Léon serait-il en train de nous quitter ? Sans doute n’a-t-il jamais eu l’intention de faire une carrière centenaire. Tel quelqu’un qui, désirant vivre longtemps, s’était mis à interroger tous les vieillards qu’il croisait sur leur genre de vie, leur régime, tel il n’est pas. L’aurions-nous lassé, l’aurions-nous saoulé, ou bien serait-ce son karma, comme il se plaît à en émettre l’hypothèse en souriant et ses yeux, vous savez bien, à ce moment-là ? Le véniel accident du chapitre 11 aurait-il sa part de causalité ? Ou bien autre chose ? La maladie de la vie ? La tautologie a=a devenue obsolète parce que le temps de l’établir, a aurait pris un coup dans l’aile ? Résultat : nous nous retrouvons bel et bien aujourd’hui face à un Léon comateux, de plus en plus la proie de visites de plus en plus inopportunes d’un Delcour de plus en plus intempestif. Déchaîné, le Delcour qui s’agrippe, virulent comme une huître. Quand il consent à partir, Léon plus blanc que galet n’a plus assez de mots pour produire une question ne serait-ce qu’indirecte libre, ce qu’il a bien pu faire ici, ce qu’il aurait dû faire ailleurs, quel jour sont-ils déjà, lundi ou pas, et si oui combien peinard effectivement, puisque lundi c’est réglé c’est papier à musique, c’est ménage nécessairement – et lessive accessoirement.

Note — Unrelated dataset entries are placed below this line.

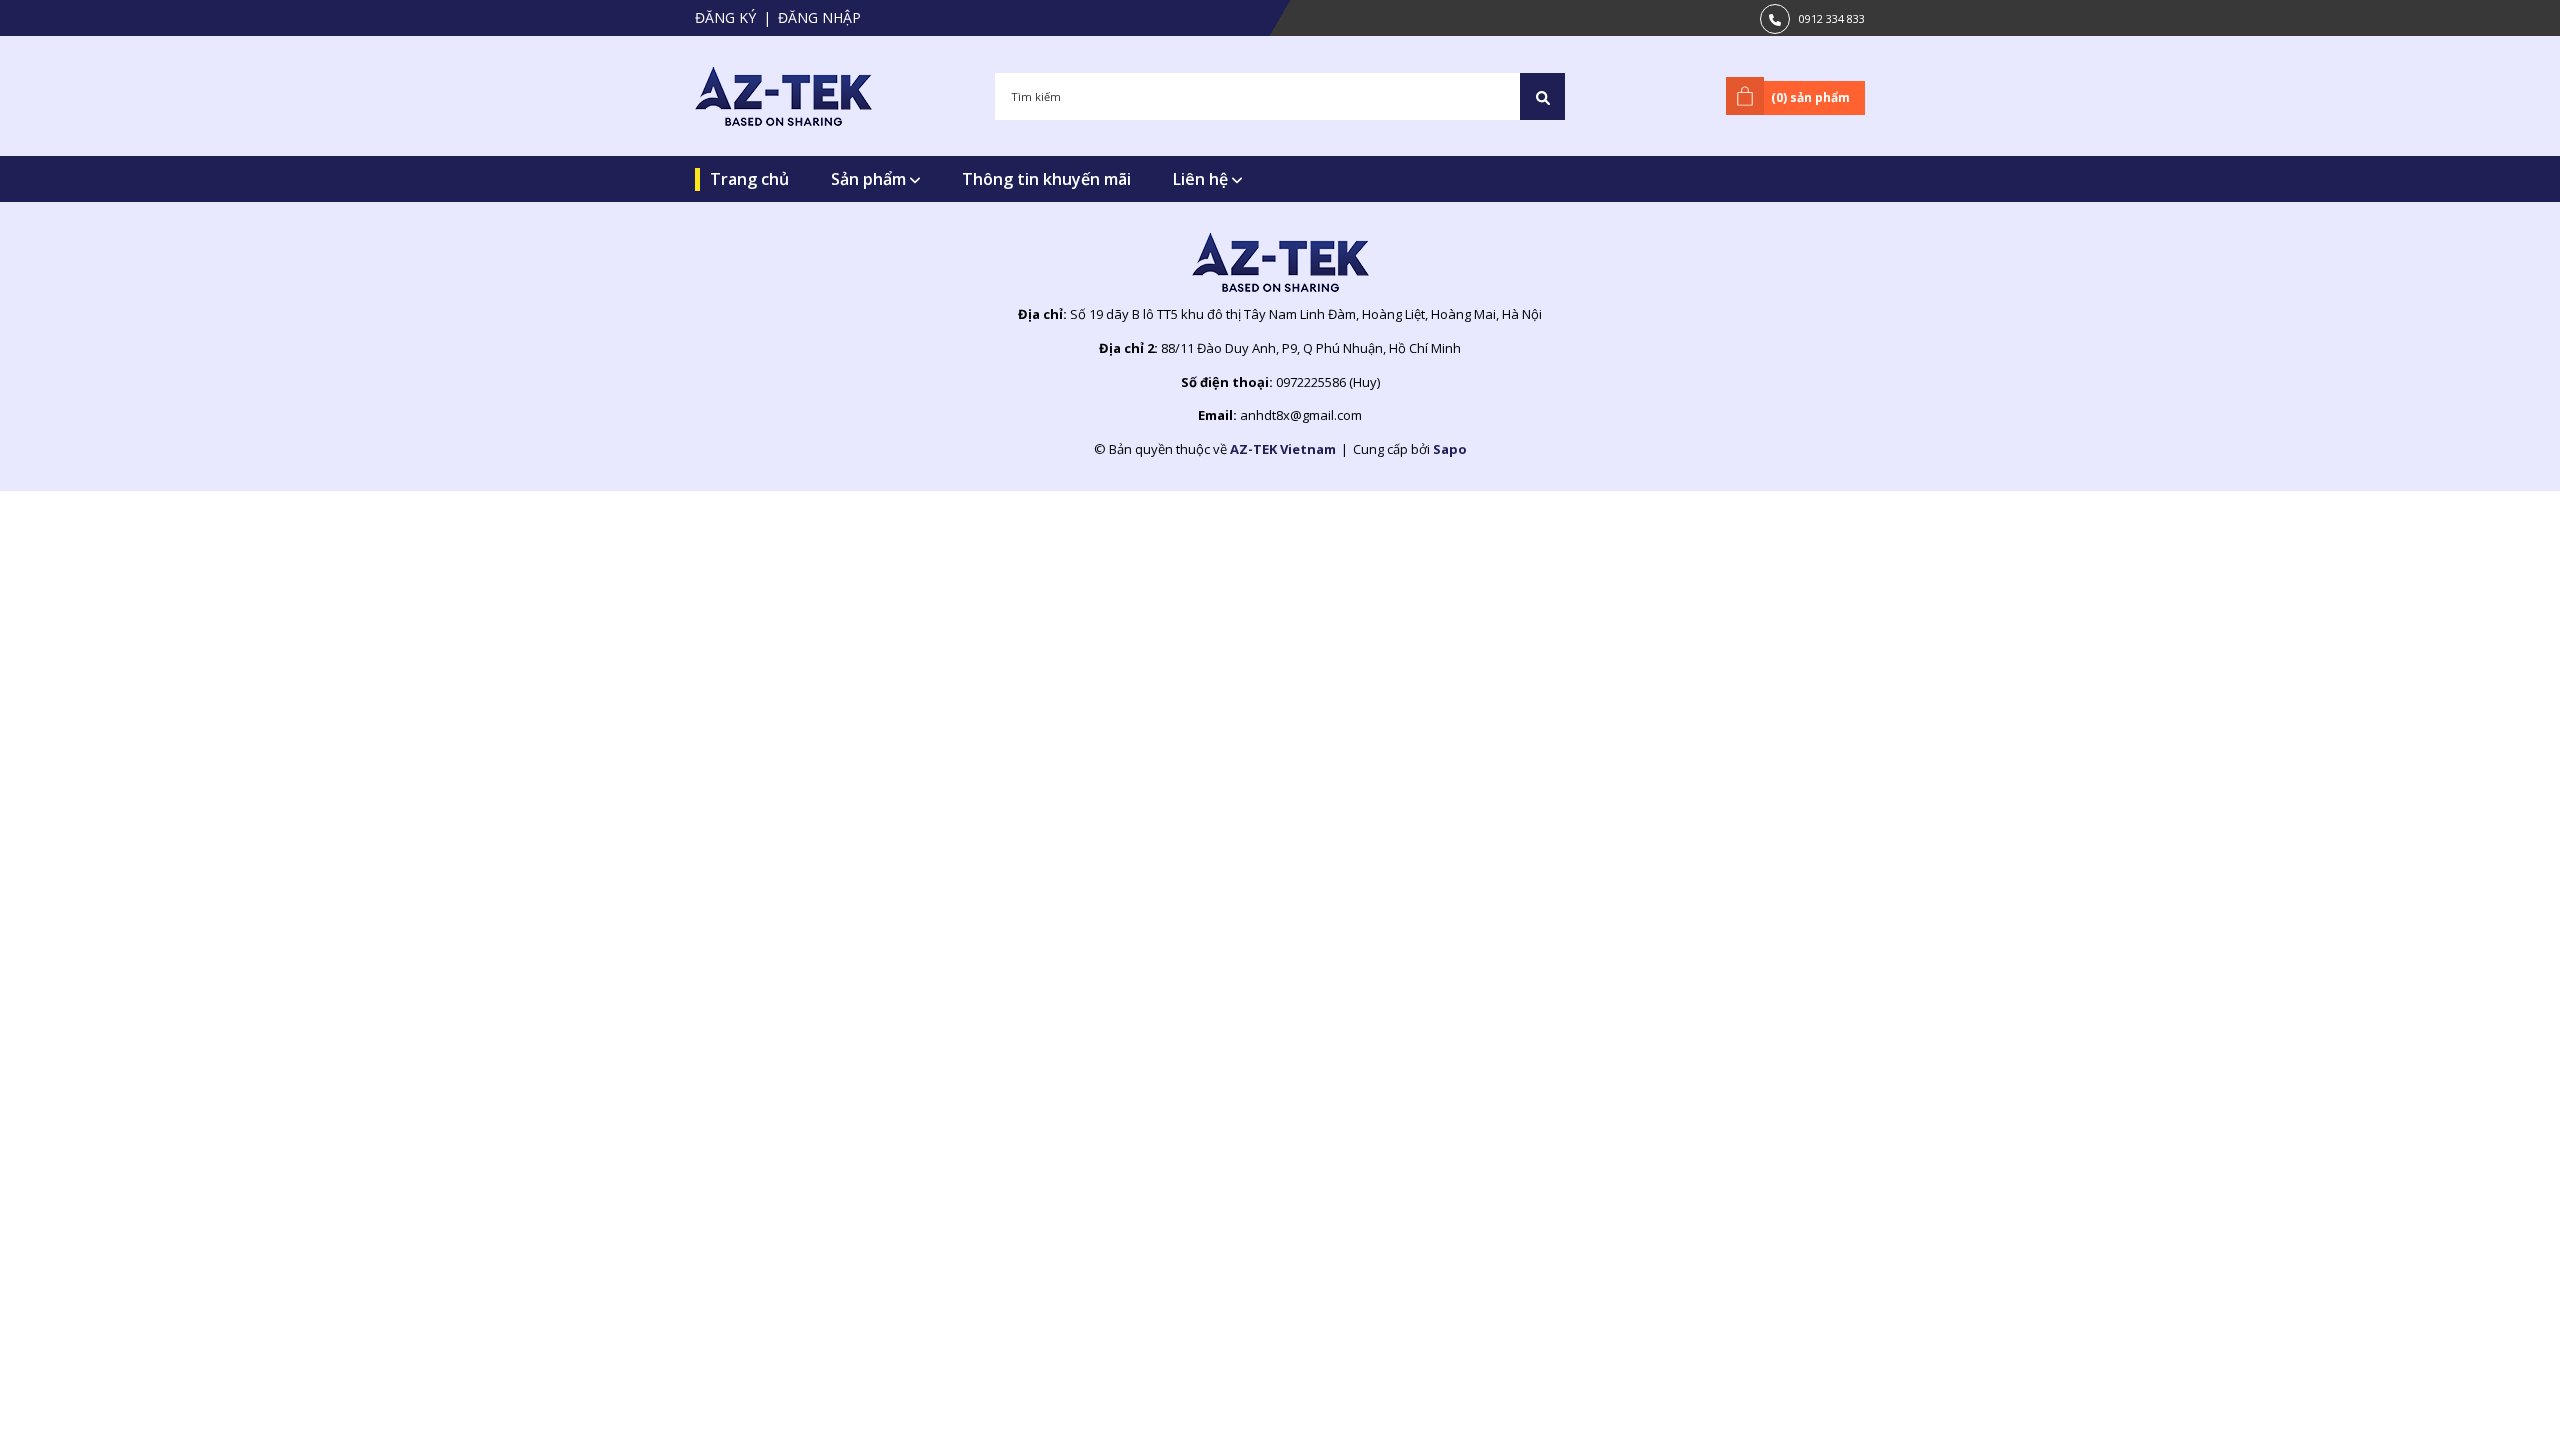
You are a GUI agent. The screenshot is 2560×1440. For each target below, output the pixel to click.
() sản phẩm (1810, 97)
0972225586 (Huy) (1328, 382)
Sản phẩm (870, 179)
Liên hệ (1202, 179)
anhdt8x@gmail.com (1301, 415)
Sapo (1450, 449)
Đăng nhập (819, 17)
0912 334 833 (1832, 18)
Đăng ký (725, 17)
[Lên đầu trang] (2495, 1393)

Oui, le philosophe a bien envie de s’en aller. C’est plus ou moins ce qu’il a laissé entendre à Paulette au téléphone. Elle a soupiré, elle a raccroché. Léon regarda Chin, qui cligna en retour. Si son maître part tout de bon, il retournera à la vie sauvage, no problem. Ça lui fera perdre des kilos. En attendant, tu veux bien mettre Adriano, dis ? Le temps de s’en rouler une dernière. Le téléphone sonne. Léon ne daigne pas répondre à l’engin du diable. Il a promis Adriano à Chin et n’est pas porc à se dédire. Les premières mesures sont un délice. Léon se sent absolument inféodé à ce thème.
Quand la sonnerie réitère un bon quart d’heure plus tard, Léon décroche sans savoir. C’est moi. Ah.